[Collected data]
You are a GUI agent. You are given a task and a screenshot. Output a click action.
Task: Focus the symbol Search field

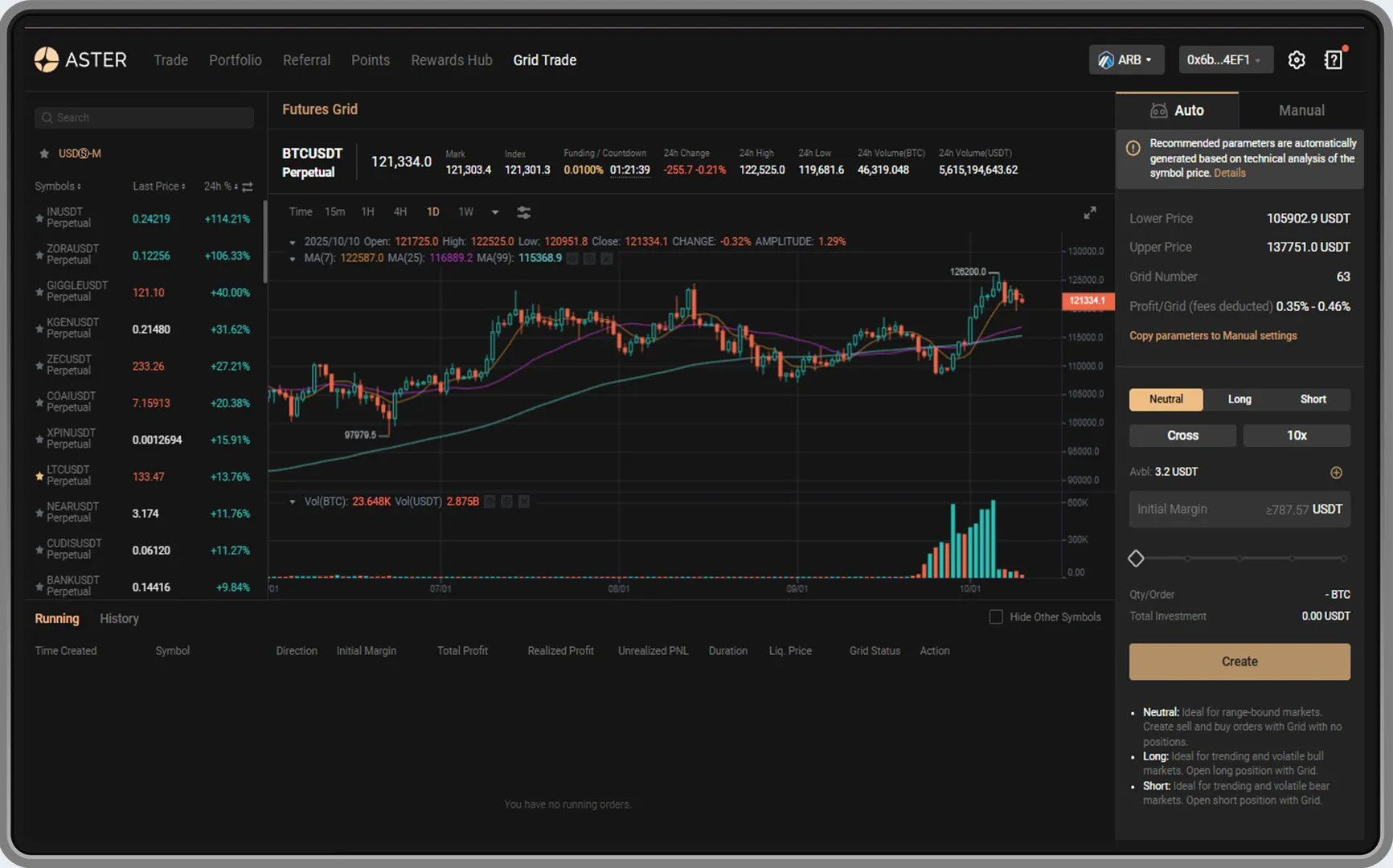[145, 117]
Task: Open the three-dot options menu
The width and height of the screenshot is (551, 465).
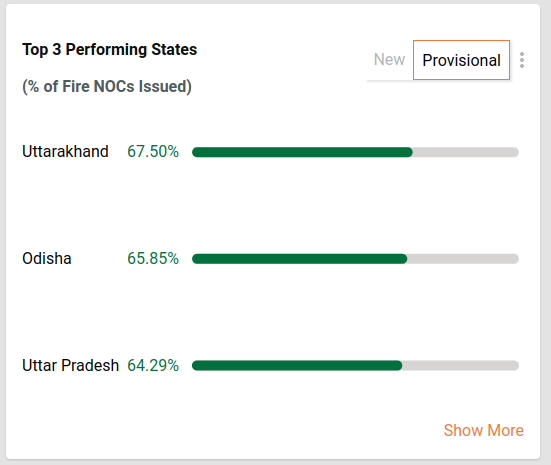Action: (x=522, y=60)
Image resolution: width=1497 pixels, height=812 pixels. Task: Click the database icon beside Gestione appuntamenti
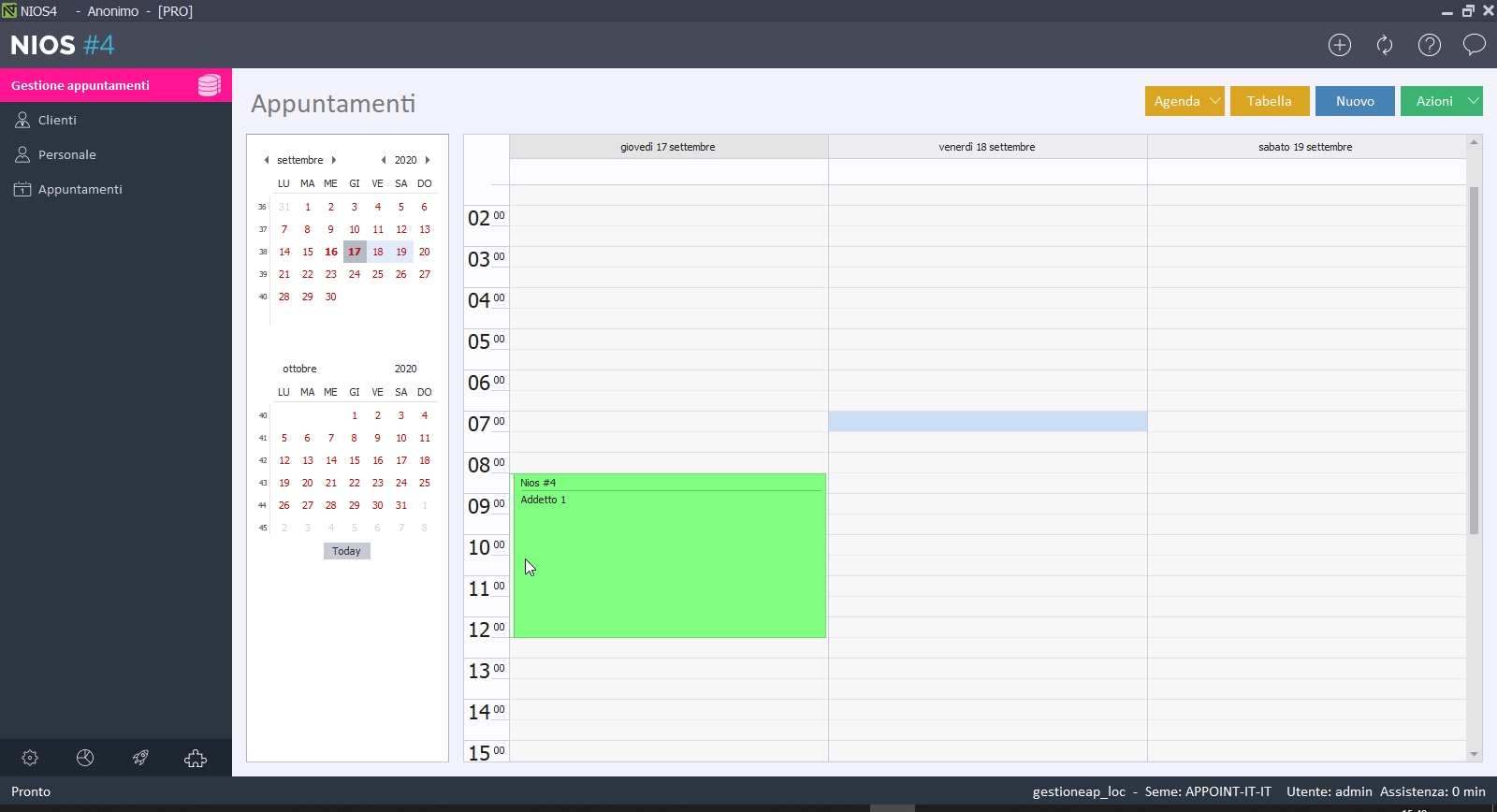[x=210, y=85]
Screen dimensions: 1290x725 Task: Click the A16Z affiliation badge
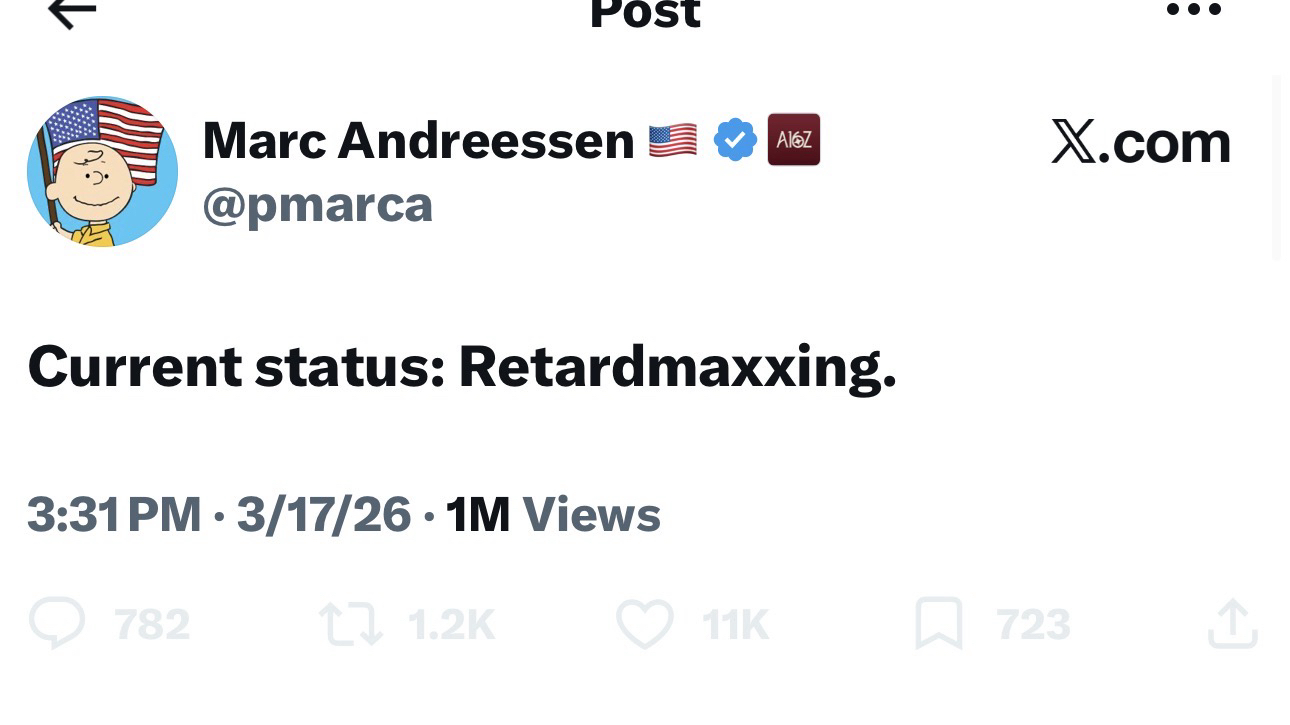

Description of the task –
Please output the data above exactly as given, omitting every picture.

Result of the task –
You are a GUI agent. You are given a task and a screenshot. Output a click action.
Task: Focus the symbol Search field

[145, 117]
Task: Open the three-dot options menu
The width and height of the screenshot is (551, 465).
Action: (x=522, y=60)
Image resolution: width=1497 pixels, height=812 pixels. Task: Click the database icon beside Gestione appuntamenti
[x=210, y=85]
Screen dimensions: 1290x725 Task: Click the A16Z affiliation badge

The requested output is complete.